== Segment start ==

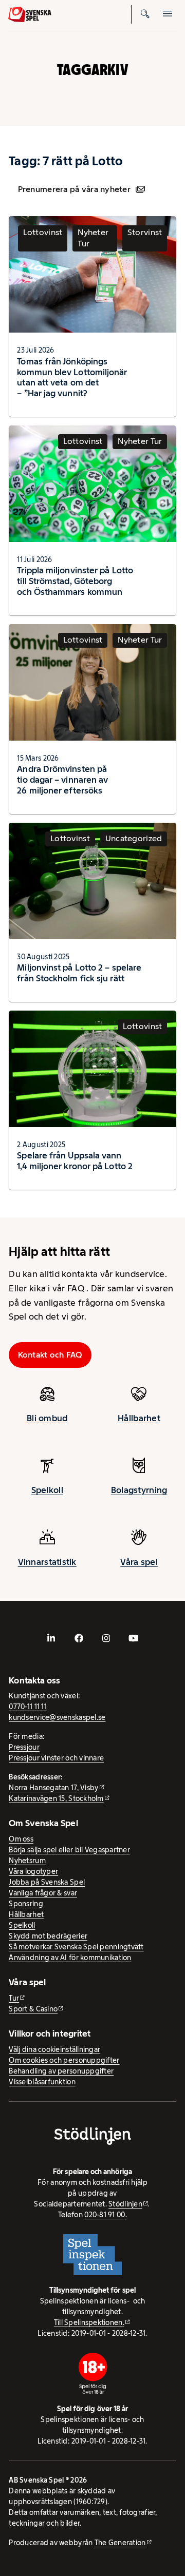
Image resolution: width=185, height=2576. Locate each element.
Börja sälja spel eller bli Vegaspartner (69, 1849)
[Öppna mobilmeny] (167, 14)
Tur (14, 1998)
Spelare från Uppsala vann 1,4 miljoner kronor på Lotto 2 (75, 1161)
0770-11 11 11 (28, 1706)
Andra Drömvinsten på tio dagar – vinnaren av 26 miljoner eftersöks (62, 779)
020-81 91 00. (105, 2214)
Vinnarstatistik (47, 1562)
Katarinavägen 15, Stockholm (56, 1798)
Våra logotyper (33, 1871)
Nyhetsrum (27, 1860)
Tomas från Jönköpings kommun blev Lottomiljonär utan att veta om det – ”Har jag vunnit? (72, 377)
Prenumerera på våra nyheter (74, 189)
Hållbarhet (139, 1418)
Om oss (21, 1839)
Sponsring (26, 1903)
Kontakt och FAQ (50, 1355)
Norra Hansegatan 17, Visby (53, 1787)
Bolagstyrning (139, 1490)
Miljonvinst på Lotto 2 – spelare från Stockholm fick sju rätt (79, 973)
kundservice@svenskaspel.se (57, 1717)
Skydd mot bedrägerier (48, 1936)
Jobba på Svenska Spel (47, 1882)
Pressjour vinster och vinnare (56, 1757)
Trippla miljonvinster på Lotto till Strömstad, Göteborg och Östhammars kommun (75, 581)
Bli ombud (47, 1418)
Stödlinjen (125, 2204)
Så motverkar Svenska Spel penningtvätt (76, 1946)
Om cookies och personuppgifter (64, 2060)
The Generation (120, 2542)
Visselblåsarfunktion (42, 2081)
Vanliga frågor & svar (43, 1892)
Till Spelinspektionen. (89, 2322)
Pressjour (24, 1747)
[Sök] (145, 14)
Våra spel (138, 1562)
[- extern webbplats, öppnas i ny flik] (51, 1638)
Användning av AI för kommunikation (70, 1957)
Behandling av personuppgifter (61, 2071)
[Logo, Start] (29, 14)
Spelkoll (47, 1490)
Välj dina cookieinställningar (54, 2049)
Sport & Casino (33, 2008)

== Segment end ==

WHAT THE TASK ASKS → Could you copy every line in the records that holds "personuppgifter"?

EXPECTED ANSWER →
Om cookies och personuppgifter (64, 2060)
Behandling av personuppgifter (61, 2071)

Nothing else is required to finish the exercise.